= Beginning of Section =
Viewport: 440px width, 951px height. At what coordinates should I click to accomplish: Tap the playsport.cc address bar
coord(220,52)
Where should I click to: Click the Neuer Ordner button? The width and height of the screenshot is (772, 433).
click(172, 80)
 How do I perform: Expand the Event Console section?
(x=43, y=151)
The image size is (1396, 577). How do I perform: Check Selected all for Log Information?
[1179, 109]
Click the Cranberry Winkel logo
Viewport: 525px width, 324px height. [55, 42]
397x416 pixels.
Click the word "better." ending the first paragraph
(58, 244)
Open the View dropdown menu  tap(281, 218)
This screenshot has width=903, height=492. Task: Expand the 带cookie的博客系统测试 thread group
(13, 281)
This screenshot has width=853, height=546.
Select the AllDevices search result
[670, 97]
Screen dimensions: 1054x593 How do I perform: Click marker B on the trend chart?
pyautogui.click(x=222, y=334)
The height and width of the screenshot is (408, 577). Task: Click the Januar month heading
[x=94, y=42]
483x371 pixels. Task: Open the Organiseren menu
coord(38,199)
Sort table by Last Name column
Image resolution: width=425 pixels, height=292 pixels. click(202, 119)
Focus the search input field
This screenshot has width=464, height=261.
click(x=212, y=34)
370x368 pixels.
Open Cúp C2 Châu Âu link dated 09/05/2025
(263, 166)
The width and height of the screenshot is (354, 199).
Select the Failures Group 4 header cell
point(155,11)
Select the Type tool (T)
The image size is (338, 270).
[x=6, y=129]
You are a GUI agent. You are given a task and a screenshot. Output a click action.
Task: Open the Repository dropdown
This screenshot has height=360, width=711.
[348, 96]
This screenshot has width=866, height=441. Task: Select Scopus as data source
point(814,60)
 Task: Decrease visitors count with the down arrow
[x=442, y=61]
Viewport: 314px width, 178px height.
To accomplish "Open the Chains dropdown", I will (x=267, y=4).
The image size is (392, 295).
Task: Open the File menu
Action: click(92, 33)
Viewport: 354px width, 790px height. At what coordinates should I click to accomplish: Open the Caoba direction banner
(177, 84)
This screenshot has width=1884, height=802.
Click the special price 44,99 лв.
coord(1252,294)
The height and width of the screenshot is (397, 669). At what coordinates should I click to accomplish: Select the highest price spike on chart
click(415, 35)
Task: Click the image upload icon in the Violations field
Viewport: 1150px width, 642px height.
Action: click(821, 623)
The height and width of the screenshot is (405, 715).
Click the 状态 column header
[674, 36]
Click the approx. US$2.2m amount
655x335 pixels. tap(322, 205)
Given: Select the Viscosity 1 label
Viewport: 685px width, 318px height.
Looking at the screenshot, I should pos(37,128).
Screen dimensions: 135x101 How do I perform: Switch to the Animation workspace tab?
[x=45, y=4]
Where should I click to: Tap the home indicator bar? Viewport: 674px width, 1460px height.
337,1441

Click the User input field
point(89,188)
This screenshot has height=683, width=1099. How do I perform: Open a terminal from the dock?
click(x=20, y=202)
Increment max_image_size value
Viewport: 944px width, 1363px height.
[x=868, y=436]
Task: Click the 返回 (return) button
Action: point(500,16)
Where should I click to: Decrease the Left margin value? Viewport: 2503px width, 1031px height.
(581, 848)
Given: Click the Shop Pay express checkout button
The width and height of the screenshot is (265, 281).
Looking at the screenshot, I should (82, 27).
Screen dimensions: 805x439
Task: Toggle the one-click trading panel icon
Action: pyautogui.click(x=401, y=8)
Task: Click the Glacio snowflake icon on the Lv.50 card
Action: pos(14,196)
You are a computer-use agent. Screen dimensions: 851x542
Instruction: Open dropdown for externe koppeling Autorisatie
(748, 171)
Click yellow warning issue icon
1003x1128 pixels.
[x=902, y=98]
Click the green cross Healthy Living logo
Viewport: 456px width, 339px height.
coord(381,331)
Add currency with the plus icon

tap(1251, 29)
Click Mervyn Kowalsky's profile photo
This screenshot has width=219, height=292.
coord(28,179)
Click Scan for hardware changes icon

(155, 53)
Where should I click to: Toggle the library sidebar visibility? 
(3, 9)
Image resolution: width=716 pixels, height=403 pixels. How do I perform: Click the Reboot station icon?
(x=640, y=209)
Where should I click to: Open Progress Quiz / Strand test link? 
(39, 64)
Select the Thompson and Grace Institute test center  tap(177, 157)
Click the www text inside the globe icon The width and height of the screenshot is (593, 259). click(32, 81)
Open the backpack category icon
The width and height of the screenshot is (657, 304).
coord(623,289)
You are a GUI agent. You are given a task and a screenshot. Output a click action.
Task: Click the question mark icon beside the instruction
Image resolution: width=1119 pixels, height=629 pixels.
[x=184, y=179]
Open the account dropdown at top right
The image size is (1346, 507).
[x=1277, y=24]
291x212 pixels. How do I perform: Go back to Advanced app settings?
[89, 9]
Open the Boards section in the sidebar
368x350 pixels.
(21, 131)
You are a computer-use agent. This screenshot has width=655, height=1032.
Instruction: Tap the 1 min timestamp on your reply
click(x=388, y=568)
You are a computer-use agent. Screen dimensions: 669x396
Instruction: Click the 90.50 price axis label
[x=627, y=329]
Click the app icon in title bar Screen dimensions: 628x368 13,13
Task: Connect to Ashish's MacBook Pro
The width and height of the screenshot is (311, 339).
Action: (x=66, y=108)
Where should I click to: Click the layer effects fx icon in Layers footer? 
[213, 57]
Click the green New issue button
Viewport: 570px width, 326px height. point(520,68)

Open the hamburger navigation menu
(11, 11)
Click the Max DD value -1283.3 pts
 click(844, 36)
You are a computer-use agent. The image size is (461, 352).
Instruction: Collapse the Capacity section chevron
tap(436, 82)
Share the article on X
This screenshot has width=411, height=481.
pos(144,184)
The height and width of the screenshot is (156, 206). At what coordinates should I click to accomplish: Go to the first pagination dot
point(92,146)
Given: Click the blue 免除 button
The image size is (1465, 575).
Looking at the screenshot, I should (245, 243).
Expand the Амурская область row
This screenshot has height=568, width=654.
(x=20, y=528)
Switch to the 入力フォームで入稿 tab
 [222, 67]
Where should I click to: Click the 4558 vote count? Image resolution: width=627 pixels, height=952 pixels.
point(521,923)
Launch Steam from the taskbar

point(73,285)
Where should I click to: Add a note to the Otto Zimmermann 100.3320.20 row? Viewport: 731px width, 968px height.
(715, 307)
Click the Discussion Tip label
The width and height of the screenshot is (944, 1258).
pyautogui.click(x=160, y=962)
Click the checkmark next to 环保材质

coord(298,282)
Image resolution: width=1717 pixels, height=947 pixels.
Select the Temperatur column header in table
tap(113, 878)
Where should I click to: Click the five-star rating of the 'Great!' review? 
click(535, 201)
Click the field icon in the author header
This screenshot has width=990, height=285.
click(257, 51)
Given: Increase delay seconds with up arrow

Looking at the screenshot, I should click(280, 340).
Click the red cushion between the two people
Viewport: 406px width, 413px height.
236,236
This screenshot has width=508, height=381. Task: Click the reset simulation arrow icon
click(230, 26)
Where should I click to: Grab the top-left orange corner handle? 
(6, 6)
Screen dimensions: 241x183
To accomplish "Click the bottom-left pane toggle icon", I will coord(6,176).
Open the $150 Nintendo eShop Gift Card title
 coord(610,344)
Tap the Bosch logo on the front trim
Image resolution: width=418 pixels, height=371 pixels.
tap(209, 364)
= End of Section =
▶ [Action item]
Reproduce the entries in full, exactly as written.

▶ [Response to the exercise]
Viewport: 440px width, 951px height. At what coordinates should I click to accomplish: Tap the playsport.cc address bar
coord(220,52)
Where should I click to: Click the Neuer Ordner button? The width and height of the screenshot is (772, 433).
click(172, 80)
 How do I perform: Expand the Event Console section?
(x=43, y=151)
The image size is (1396, 577). How do I perform: Check Selected all for Log Information?
[1179, 109]
Click the Cranberry Winkel logo
Viewport: 525px width, 324px height. [55, 42]
397x416 pixels.
Click the word "better." ending the first paragraph
(58, 244)
Open the View dropdown menu  tap(281, 218)
This screenshot has width=903, height=492. Task: Expand the 带cookie的博客系统测试 thread group
(13, 281)
This screenshot has width=853, height=546.
Select the AllDevices search result
[670, 97]
Screen dimensions: 1054x593 How do I perform: Click marker B on the trend chart?
pyautogui.click(x=222, y=334)
The height and width of the screenshot is (408, 577). Task: Click the Januar month heading
[x=94, y=42]
483x371 pixels. Task: Open the Organiseren menu
coord(38,199)
Sort table by Last Name column
Image resolution: width=425 pixels, height=292 pixels. click(202, 119)
Focus the search input field
This screenshot has width=464, height=261.
click(x=212, y=34)
370x368 pixels.
Open Cúp C2 Châu Âu link dated 09/05/2025
(263, 166)
The width and height of the screenshot is (354, 199).
Select the Failures Group 4 header cell
point(155,11)
Select the Type tool (T)
The image size is (338, 270).
[x=6, y=129]
You are a GUI agent. You are given a task and a screenshot. Output a click action.
Task: Open the Repository dropdown
This screenshot has height=360, width=711.
[348, 96]
This screenshot has width=866, height=441. Task: Select Scopus as data source
point(814,60)
 Task: Decrease visitors count with the down arrow
[x=442, y=61]
Viewport: 314px width, 178px height.
To accomplish "Open the Chains dropdown", I will (x=267, y=4).
The image size is (392, 295).
Task: Open the File menu
Action: click(92, 33)
Viewport: 354px width, 790px height. At what coordinates should I click to accomplish: Open the Caoba direction banner
(177, 84)
This screenshot has width=1884, height=802.
Click the special price 44,99 лв.
coord(1252,294)
The height and width of the screenshot is (397, 669). At what coordinates should I click to accomplish: Select the highest price spike on chart
click(415, 35)
Task: Click the image upload icon in the Violations field
Viewport: 1150px width, 642px height.
Action: click(821, 623)
The height and width of the screenshot is (405, 715).
Click the 状态 column header
[674, 36]
Click the approx. US$2.2m amount
655x335 pixels. tap(322, 205)
Given: Select the Viscosity 1 label
Viewport: 685px width, 318px height.
Looking at the screenshot, I should pos(37,128).
Screen dimensions: 135x101 How do I perform: Switch to the Animation workspace tab?
[x=45, y=4]
Where should I click to: Tap the home indicator bar? Viewport: 674px width, 1460px height.
337,1441

Click the User input field
point(89,188)
This screenshot has height=683, width=1099. How do I perform: Open a terminal from the dock?
click(x=20, y=202)
Increment max_image_size value
Viewport: 944px width, 1363px height.
[x=868, y=436]
Task: Click the 返回 (return) button
Action: point(500,16)
Where should I click to: Decrease the Left margin value? Viewport: 2503px width, 1031px height.
(581, 848)
Given: Click the Shop Pay express checkout button
The width and height of the screenshot is (265, 281).
Looking at the screenshot, I should (82, 27).
Screen dimensions: 805x439
Task: Toggle the one-click trading panel icon
Action: pyautogui.click(x=401, y=8)
Task: Click the Glacio snowflake icon on the Lv.50 card
Action: pos(14,196)
You are a computer-use agent. Screen dimensions: 851x542
Instruction: Open dropdown for externe koppeling Autorisatie
(748, 171)
Click yellow warning issue icon
1003x1128 pixels.
[x=902, y=98]
Click the green cross Healthy Living logo
Viewport: 456px width, 339px height.
coord(381,331)
Add currency with the plus icon

tap(1251, 29)
Click Mervyn Kowalsky's profile photo
This screenshot has width=219, height=292.
coord(28,179)
Click Scan for hardware changes icon

(155, 53)
Where should I click to: Toggle the library sidebar visibility? 
(3, 9)
Image resolution: width=716 pixels, height=403 pixels. How do I perform: Click the Reboot station icon?
(x=640, y=209)
Where should I click to: Open Progress Quiz / Strand test link? 
(39, 64)
Select the Thompson and Grace Institute test center  tap(177, 157)
Click the www text inside the globe icon The width and height of the screenshot is (593, 259). click(32, 81)
Open the backpack category icon
The width and height of the screenshot is (657, 304).
coord(623,289)
You are a GUI agent. You are given a task and a screenshot. Output a click action.
Task: Click the question mark icon beside the instruction
Image resolution: width=1119 pixels, height=629 pixels.
[x=184, y=179]
Open the account dropdown at top right
The image size is (1346, 507).
[x=1277, y=24]
291x212 pixels. How do I perform: Go back to Advanced app settings?
[89, 9]
Open the Boards section in the sidebar
368x350 pixels.
(21, 131)
You are a computer-use agent. This screenshot has width=655, height=1032.
Instruction: Tap the 1 min timestamp on your reply
click(x=388, y=568)
You are a computer-use agent. Screen dimensions: 669x396
Instruction: Click the 90.50 price axis label
[x=627, y=329]
Click the app icon in title bar Screen dimensions: 628x368 13,13
Task: Connect to Ashish's MacBook Pro
The width and height of the screenshot is (311, 339).
Action: (x=66, y=108)
Where should I click to: Click the layer effects fx icon in Layers footer? 
[213, 57]
Click the green New issue button
Viewport: 570px width, 326px height. point(520,68)

Open the hamburger navigation menu
(11, 11)
Click the Max DD value -1283.3 pts
 click(844, 36)
You are a computer-use agent. The image size is (461, 352).
Instruction: Collapse the Capacity section chevron
tap(436, 82)
Share the article on X
This screenshot has width=411, height=481.
pos(144,184)
The height and width of the screenshot is (156, 206). At what coordinates should I click to accomplish: Go to the first pagination dot
point(92,146)
Given: Click the blue 免除 button
The image size is (1465, 575).
Looking at the screenshot, I should (245, 243).
Expand the Амурская область row
This screenshot has height=568, width=654.
(x=20, y=528)
Switch to the 入力フォームで入稿 tab
 [222, 67]
Where should I click to: Click the 4558 vote count? Image resolution: width=627 pixels, height=952 pixels.
point(521,923)
Launch Steam from the taskbar

point(73,285)
Where should I click to: Add a note to the Otto Zimmermann 100.3320.20 row? Viewport: 731px width, 968px height.
(715, 307)
Click the Discussion Tip label
The width and height of the screenshot is (944, 1258).
pyautogui.click(x=160, y=962)
Click the checkmark next to 环保材质

coord(298,282)
Image resolution: width=1717 pixels, height=947 pixels.
Select the Temperatur column header in table
tap(113, 878)
Where should I click to: Click the five-star rating of the 'Great!' review? 
click(535, 201)
Click the field icon in the author header
This screenshot has width=990, height=285.
click(257, 51)
Given: Increase delay seconds with up arrow

Looking at the screenshot, I should click(280, 340).
Click the red cushion between the two people
Viewport: 406px width, 413px height.
236,236
This screenshot has width=508, height=381. Task: Click the reset simulation arrow icon
click(230, 26)
Where should I click to: Grab the top-left orange corner handle? 
(6, 6)
Screen dimensions: 241x183
To accomplish "Click the bottom-left pane toggle icon", I will coord(6,176).
Open the $150 Nintendo eShop Gift Card title
 coord(610,344)
Tap the Bosch logo on the front trim
Image resolution: width=418 pixels, height=371 pixels.
tap(209, 364)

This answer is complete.